Imaging Hardware Minimizes Damage
In addition to the software described above, data recovery professionals also need specialized hardware to perform imaging in the presence of read instability. Drive firmware is often unstable in the presence of read instability, which may cause the drive to stop responding. To resolve this issue, the imaging system must have the ability to control the IDE reset line if the drive becomes unresponsive to software commands. Since modern computers are equipped with ATA controllers that do not have ability to control the IDE reset line, this functionality must be implemented with a specialized hardware. In cases where a drive does not even respond to a hardware reset, the hardware should also be able to repower the drive to facilitate a reset.

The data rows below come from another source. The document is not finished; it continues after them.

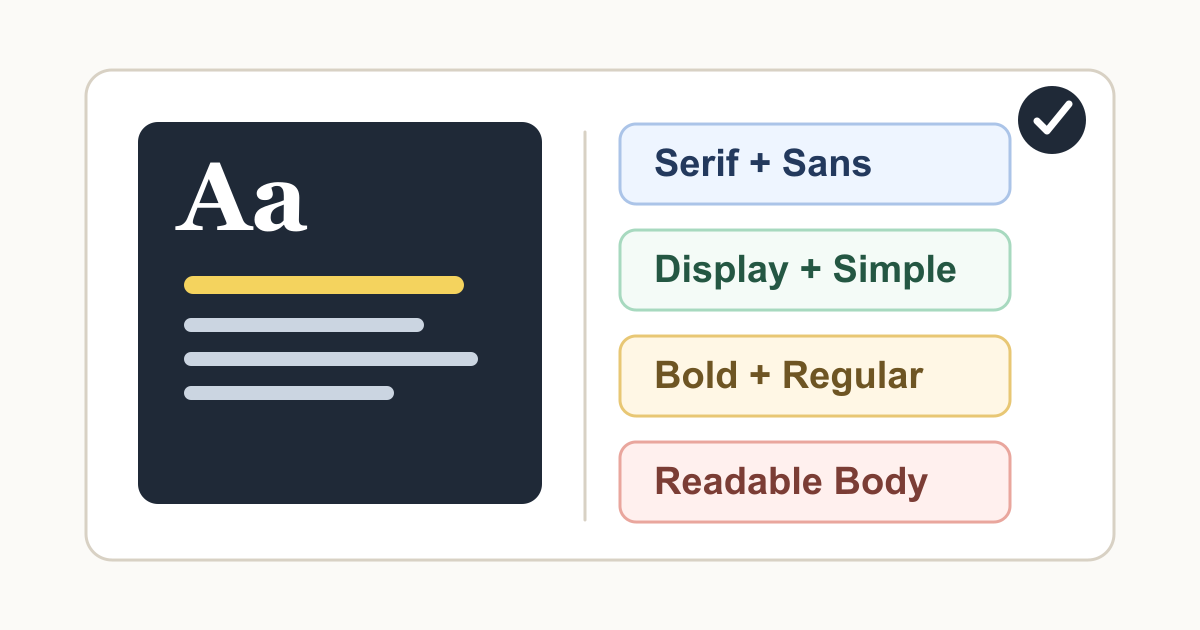The width and height of the screenshot is (1200, 630).
Task: Click the shortest bottom gray text line
Action: coord(288,393)
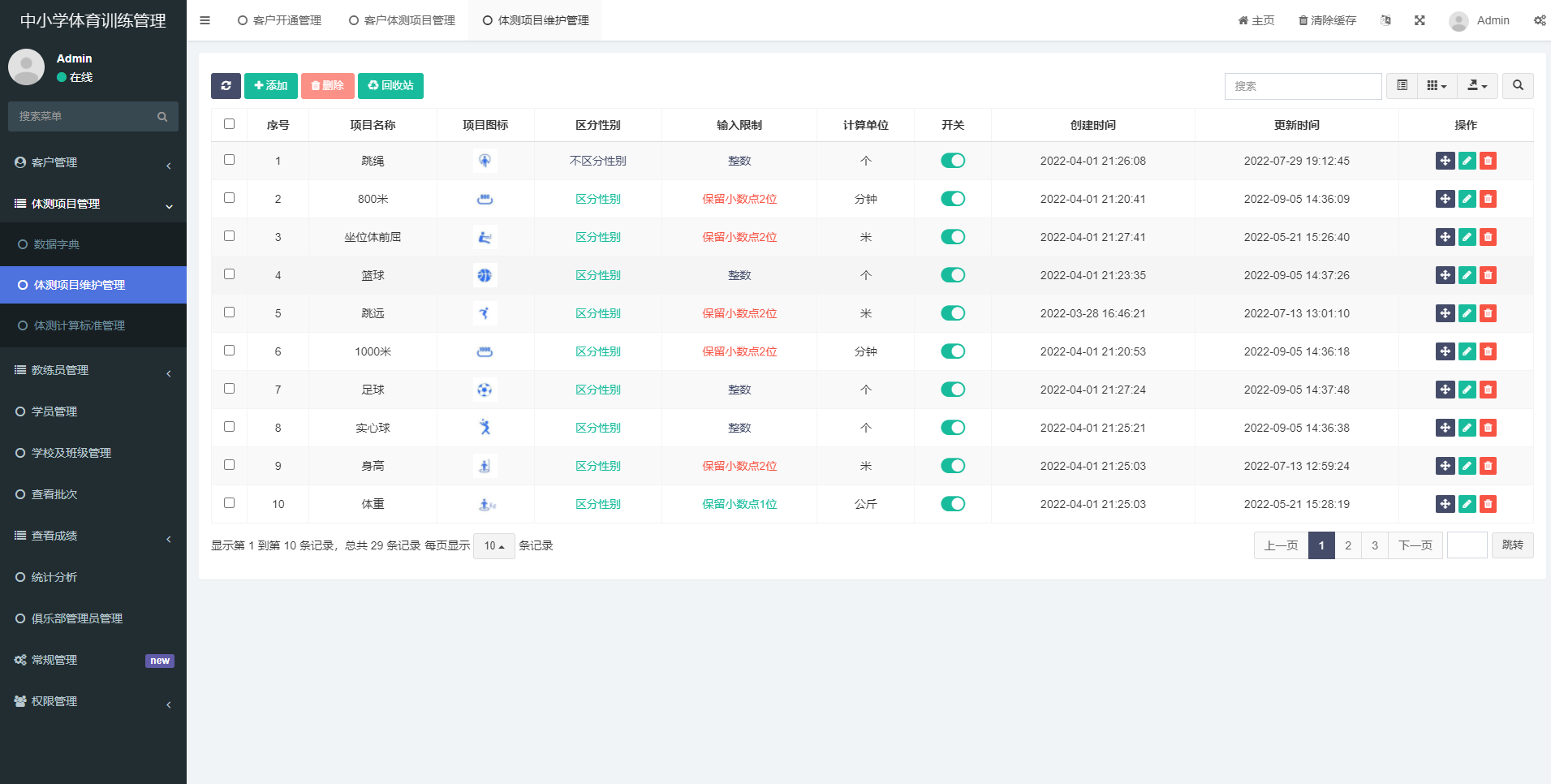Viewport: 1551px width, 784px height.
Task: Click the refresh table icon button
Action: [226, 86]
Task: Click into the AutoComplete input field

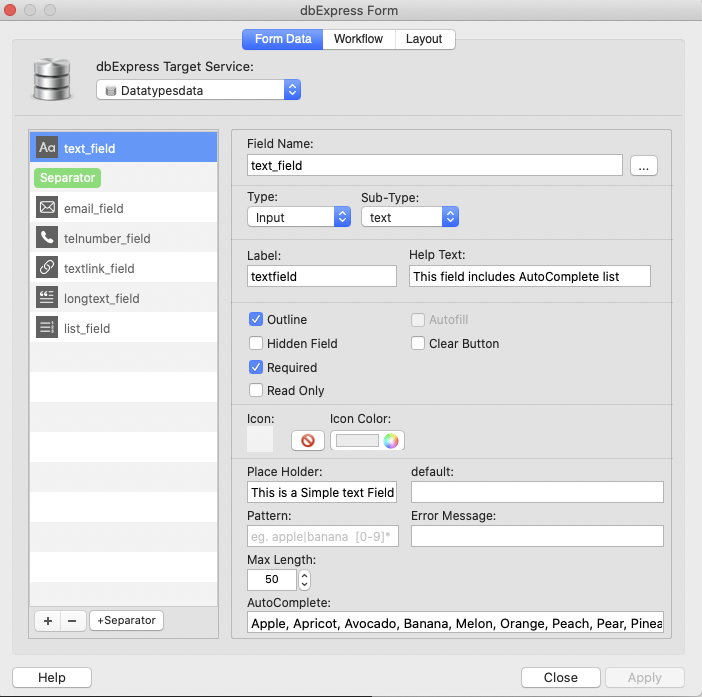Action: [x=455, y=624]
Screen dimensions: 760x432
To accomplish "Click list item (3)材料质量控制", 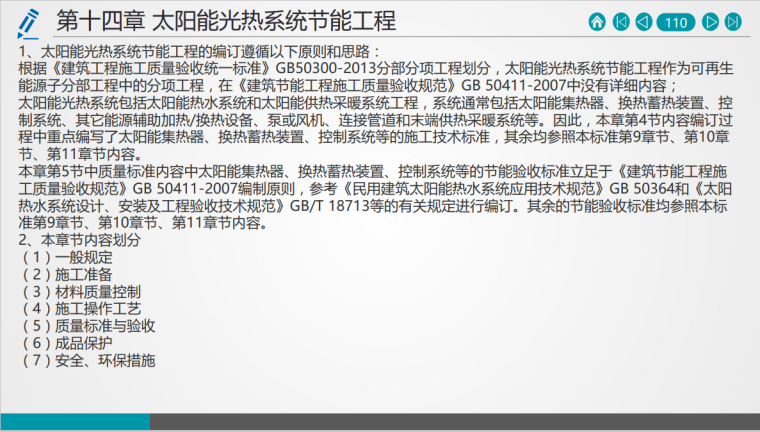I will click(80, 291).
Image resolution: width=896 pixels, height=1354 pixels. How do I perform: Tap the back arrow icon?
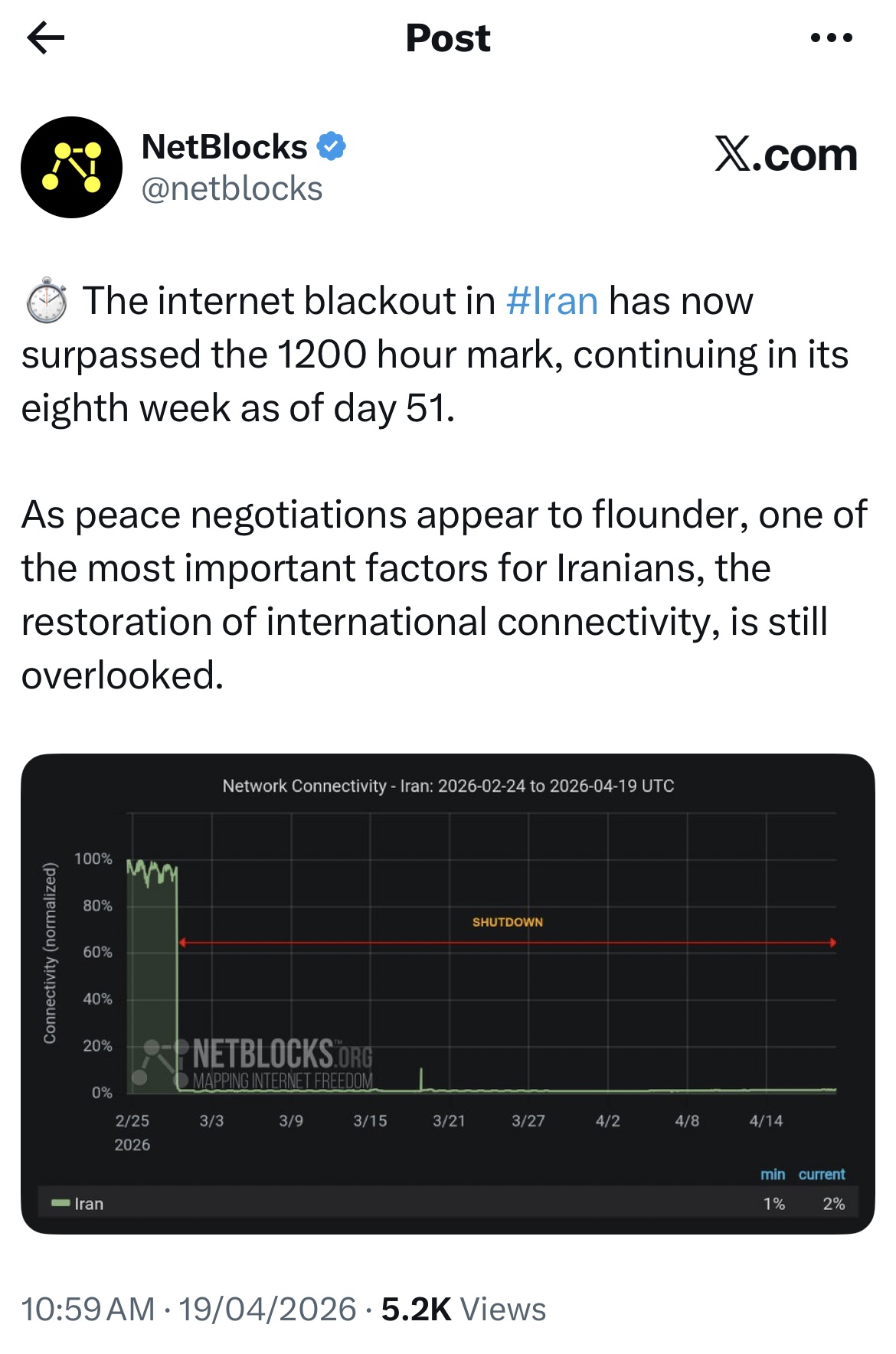pos(45,38)
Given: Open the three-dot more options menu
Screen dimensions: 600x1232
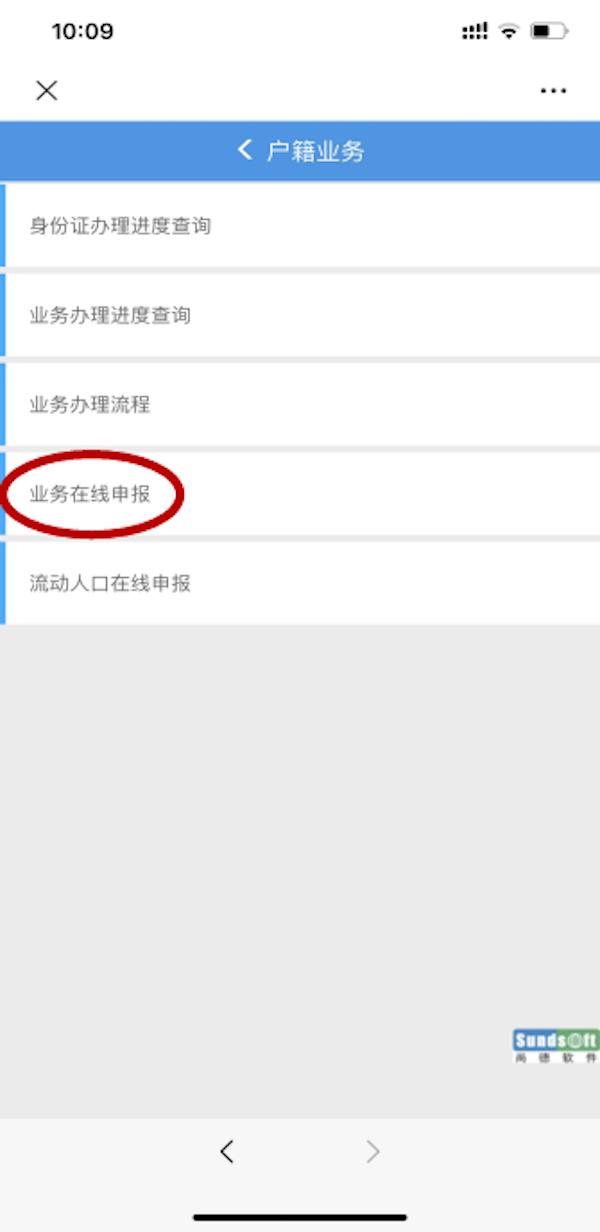Looking at the screenshot, I should pos(553,91).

If the system software cannot deal with an unresponsive hard drive, it will also stop responding, requiring you to perform a manual reboot of the system each time in order to continue the imaging process. This issue is another reason for the imaging software to bypass the system software.

Both of these reset methods must be implemented by hardware but should be under software control. They could be activated by a drive ready timeout. Under normal circumstances the read timeout sends a software reset command to the drive as necessary. If this procedure fails and the drive ready timeout value is reached, the software directs the hardware to send a hardware reset, or to repower the drive. A software reset is least taxing on repower method is most taxing. A software reset minimizes drive activity while reading problem sectors, which reduces additional wear. A hardware reset or the repower method deals with an unresponsive hard drive.

Moreover, because reset methods are under software control via the user-configurable timeouts, the process is faster and there is no need for constant user supervision.

The drive ready timeout can also reduce the chances of drive self-destruction due to head-clicks, which is a major danger in drives with read instability. Head-clicks are essentially a firmware exception in which repeated improper head motion occurs, usually of large amplitude leading to rapid drive self-destruction. Head-clicks render the drive unresponsive and thus the drive ready timeout is reached and the software shuts the drive down, hopefully before damage has occurred. A useful addition to an imaging tool is the ability to detect head-clicks directly, so it can power down the drive immediately without waiting for a timeout, thus virtually eliminating the chances of drive loss.